### Exercise:
What is needed is an exact copy of every entry, without the pictures.

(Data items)
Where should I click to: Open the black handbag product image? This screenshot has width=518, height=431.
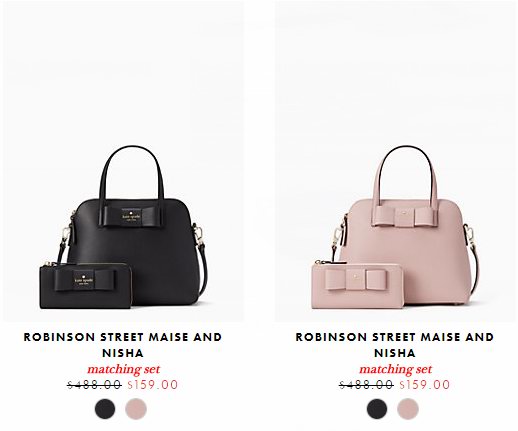[x=123, y=161]
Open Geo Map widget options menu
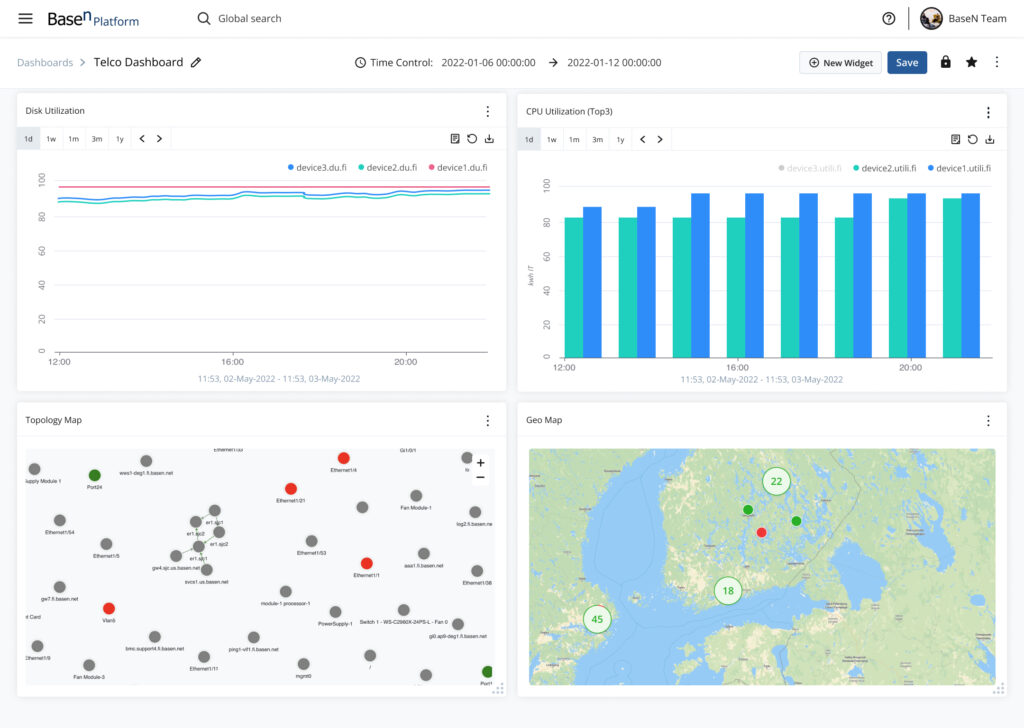Image resolution: width=1024 pixels, height=728 pixels. (988, 420)
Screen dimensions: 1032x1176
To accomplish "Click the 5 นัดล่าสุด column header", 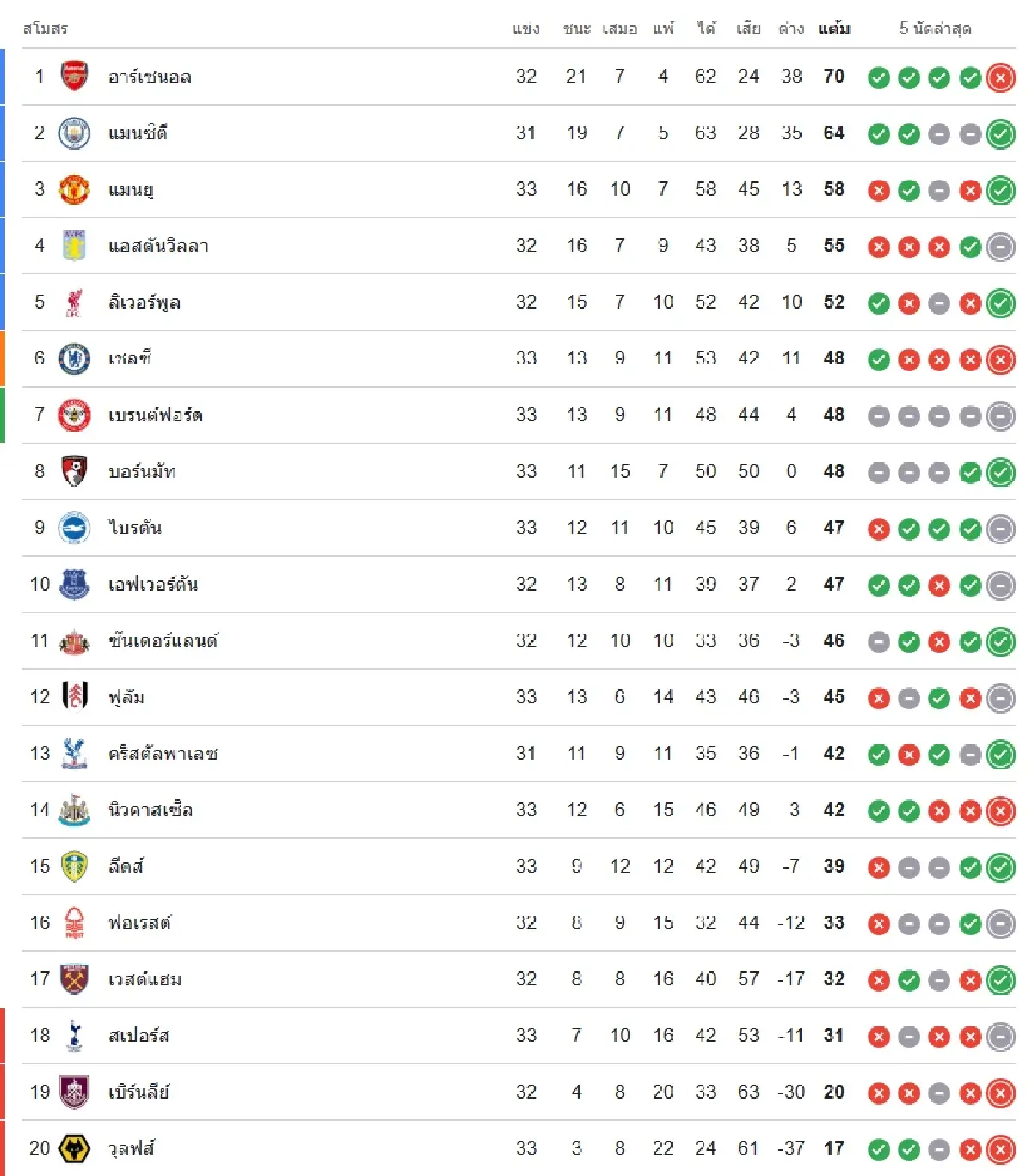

### Written answer:
Where should I click to: Open the black handbag product image? This screenshot has width=518, height=431.
[x=123, y=161]
Open Geo Map widget options menu
Image resolution: width=1024 pixels, height=728 pixels. (988, 420)
Screen dimensions: 1032x1176
To accomplish "Click the 5 นัดล่าสุด column header", 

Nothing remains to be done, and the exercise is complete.